Club Q, a haven for the LGBTQ community

Grzecka said Club Q opened just after the only other gay bar in Colorado Springs at the time closed.

It was a time of transition for gay bars, he said.

Decades ago, they used to be gloomy places whose main function was to connect people looking for a partner.

But that changed with the advent of the internet and online dating sites.

So bars became clean, well-lit spaces to hang out with friends.

Club Q was at the forefront of that transition.

[Conservative media and social media influencers step up their anti-LGBTQ rhetoric after deadly shooting at Colorado gay club]

When he became a co-owner in 2014, Grzecka helped turn Club Q into more than just a nightspot, into a community hub, a platform for LGBTQ people to feel "like family," especially those estranged from their biological family.

Bingo nights with

drag queens

, Christmas dinners, gift exchanges between friends, and birthday celebrations became recurring fixtures

at Club Q, which was open 365 days a year.

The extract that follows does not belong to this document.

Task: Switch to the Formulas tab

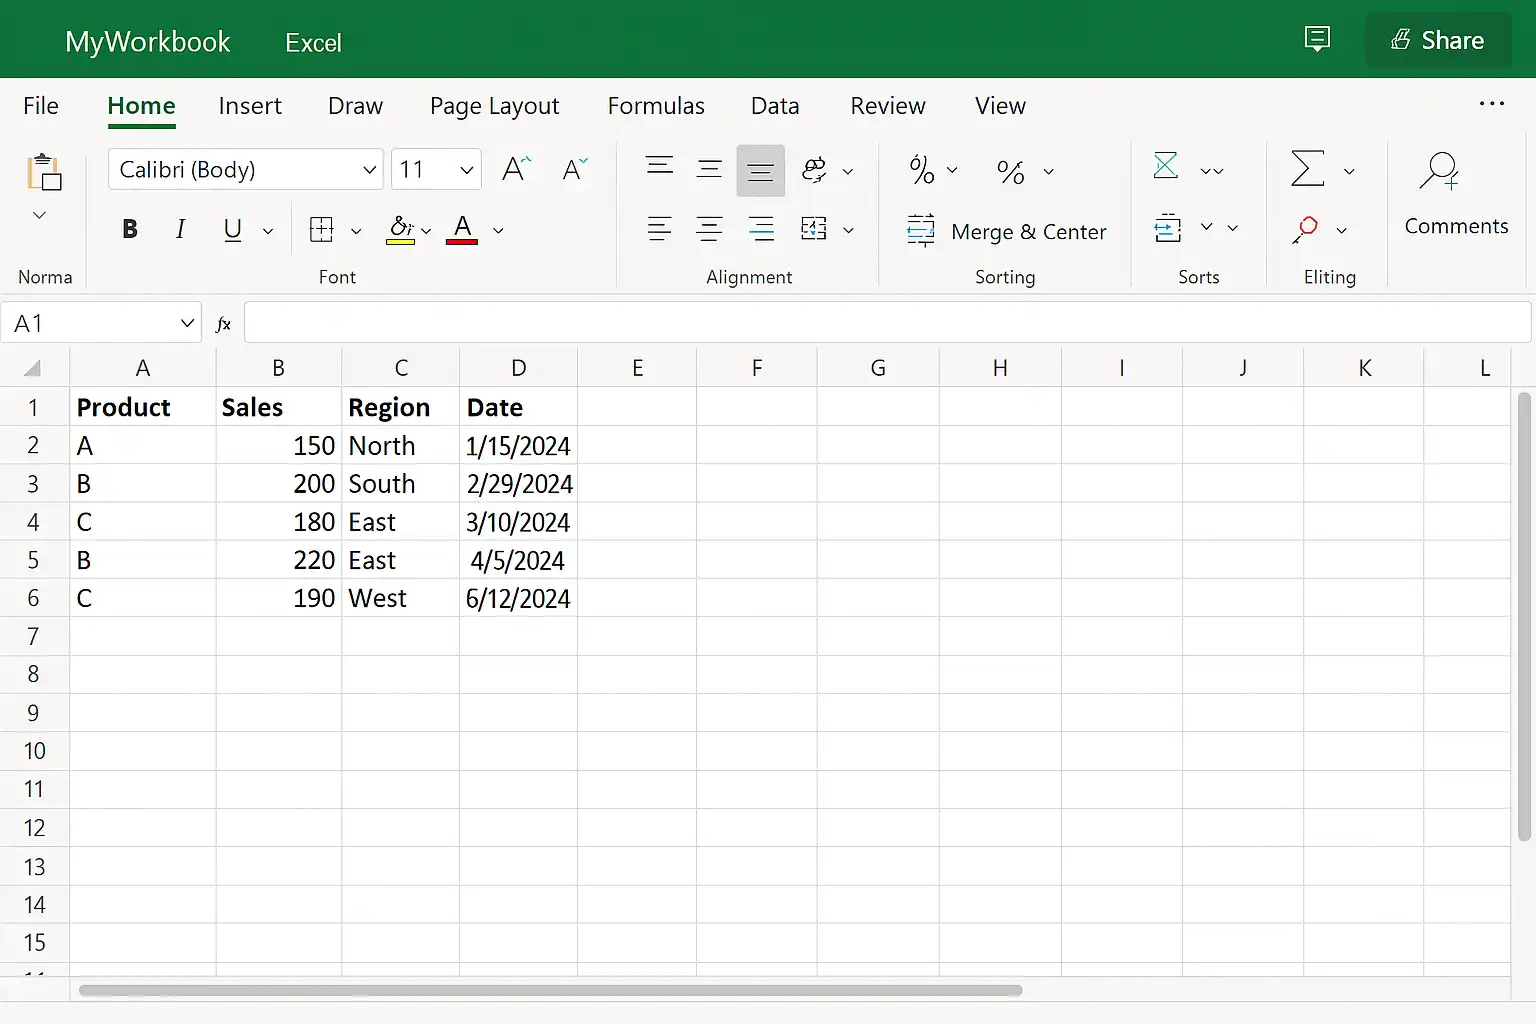Action: tap(656, 106)
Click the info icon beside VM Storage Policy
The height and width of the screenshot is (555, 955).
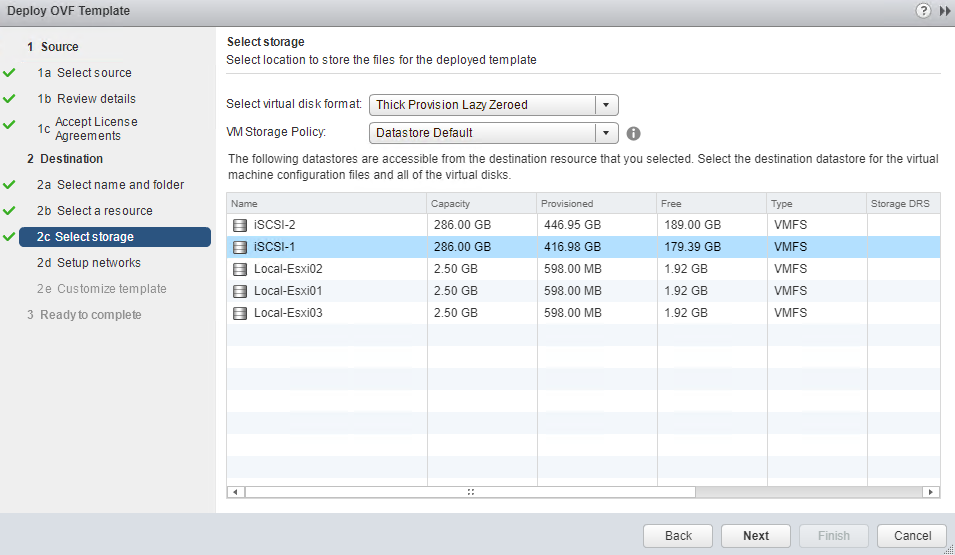[x=633, y=133]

Following the shooting that left the club destroyed, Grzecka and other local leaders said they are channeling their pain and anger into rebuilding that support site that only Club Q had been able to provide.

“When that base goes away, you realize how much the bar was really providing,” said Justin Burn, an organizer with Pikes Peak Pride.

“Those who were part of the Q Club family, where will they go now?”

"I was going to kill my daughter and my wife."

The Latino who arrested the attacker in a Colorado club speaks

Nov 22, 202202:03

Burn believes the shooting has highlighted the lack of resources for LGBTQ adults in Colorado Springs.

Grzecka and others are now working with national organizations to assess community needs and develop a plan to provide a stronger support network.

Grzecka seeks to rebuild the "culture of love" and support the community to "make sure this tragedy becomes as positive as possible for the city."

“Everybody needs their community,” he said.